# ISPConfig 3.0.4 ohne DNS  Server Modul



## mattula (13. Dez. 2011)

Hallo,

ich habe ein paar Fragen zur Installation:

Wir moechten ISPConfig3 als Control Panel fuer Apache Vhosts einsetzen. Domains und DNS Eintrage  werden jedoch komplett separat verwaltet.

Ist es moeglich ISPConfig3 ohne lokalen DNS Server und somit auch ohne  DNS-Modul zu installieren?

Muss ich dazu lediglich im Expert Install Mode entsprechend mit "No" bei DNS und Mailserver Setup antworten? Ich moechte jedoch kein Multiserver Setup , wie im Manual beschrieben.

Gibt es eine Moeglichkeit das E-Mail Modul im Resellerbereich komplett auszublenden?

Danke und Gruesse


----------



## Till (13. Dez. 2011)

> Ist es moeglich ISPConfig3 ohne lokalen DNS Server und somit auch ohne DNS-Modul zu installieren?


Ja.



> Muss ich dazu lediglich im Expert Install Mode entsprechend mit "No" bei DNS und Mailserver Setup antworten? Ich moechte jedoch kein Multiserver Setup , wie im Manual beschrieben.


Ja.



> Gibt es eine Moeglichkeit das E-Mail Modul im Resellerbereich komplett auszublenden?


Die sichtbaren Module können für jeden einzelnen Login User eingestellt werden, siehe System > CP User.


----------



## mattula (13. Dez. 2011)

> Die sichtbaren Module können für jeden einzelnen Login User eingestellt werden, siehe System > CP User.


Danke fuer die super schnelle Antwort.

Die Moeglichkeit im CP User Modul hatte ich auch schon entdeckt, aber
mich verunsichert nur dieser Hinweis ein wenig:

*WARNUNG:* Bitte hier keine Benutzereinstellungen verändern.  Benutzen Sie die Kunden- und Resellereinstellungen im Kundenmodul.  Modifizieren der Benutzer oder Gruppen hier könnte zum Datenverlust  führen!
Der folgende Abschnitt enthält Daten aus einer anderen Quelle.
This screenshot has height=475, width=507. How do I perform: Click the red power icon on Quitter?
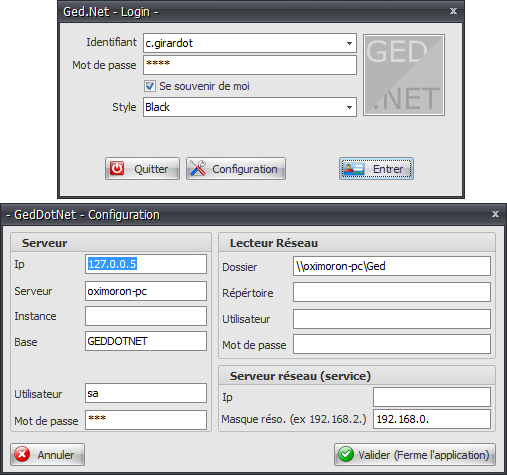coord(117,168)
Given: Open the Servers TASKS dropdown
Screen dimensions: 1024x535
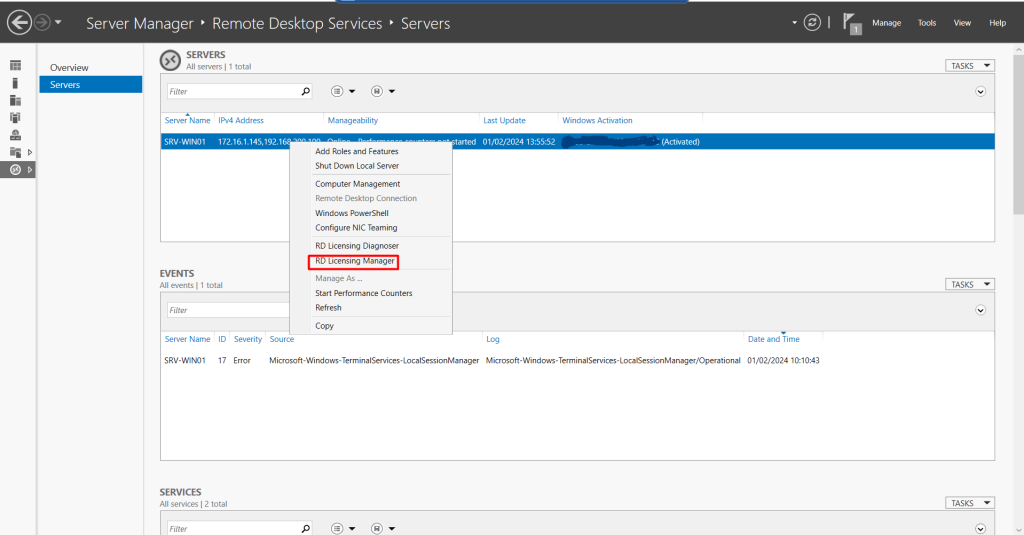Looking at the screenshot, I should click(x=969, y=66).
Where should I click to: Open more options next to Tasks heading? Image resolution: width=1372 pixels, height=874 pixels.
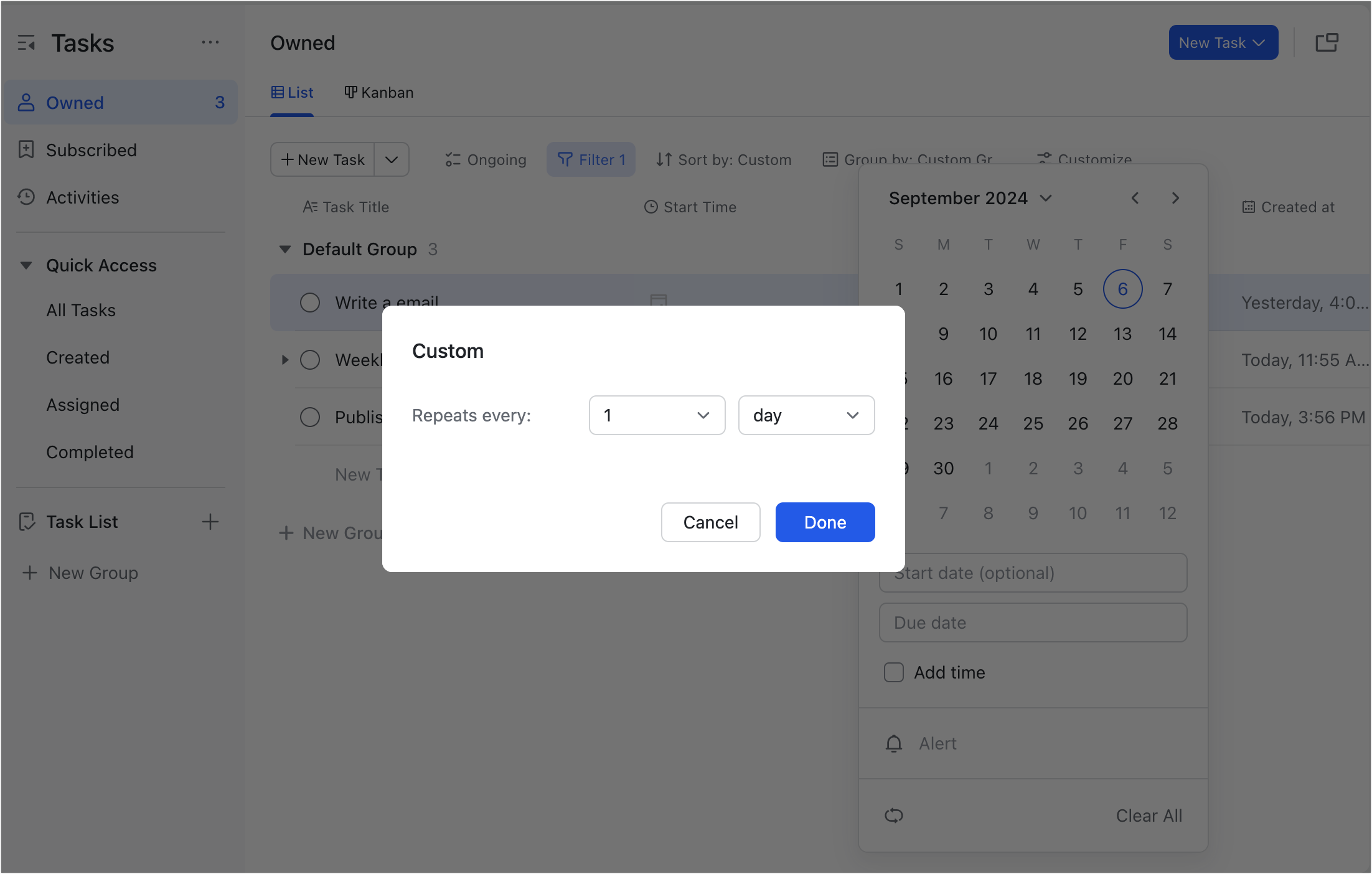pyautogui.click(x=210, y=42)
Hier pro Benutzer Module an- und abzuschalten ist also der "recommended way"?


----------



## mattula (13. Dez. 2011)

Zitat von Till:


> Ja.
> Ja.


Zu den ersten zwei "Ja" zur Installation ohne DNS im Expert Modus: 
1. Dann kann ich auch den lokal installierten Bind weglassen?
2. Laesst sich das DNS Modul optional spaeter nachinstallieren? Oder gibt es eine alternative Variante, es mitzuinstallieren, aber global zu deaktivieren, so dass es auch nirgends sichtbar ist?


----------



## F4RR3LL (13. Dez. 2011)

Das geht beides, Du kannst DNS entweder später nachinstallieren und dann aktivieren. Oder eben genau anders rum, es gleich mitinstallieren und im Adminpanel deaktivieren. 
Das mag ich so an ispconfig3, man ist wirklich flexibel.
Gruß Sven


----------



## Till (13. Dez. 2011)

> Hier pro Benutzer Module an- und abzuschalten ist also der "recommended way"?


Ja, das ist ok. Wir mussten die etwas drastische Warnung leider einbauen nachdem einige User auf die Idee gekommen waren, dort manuell neue CP User mit falschen Client links anzulegen anstatt dies über die Clients zu machen. Module An- / Ausschalten und das Startmodul ändern ist kein Problem.


----------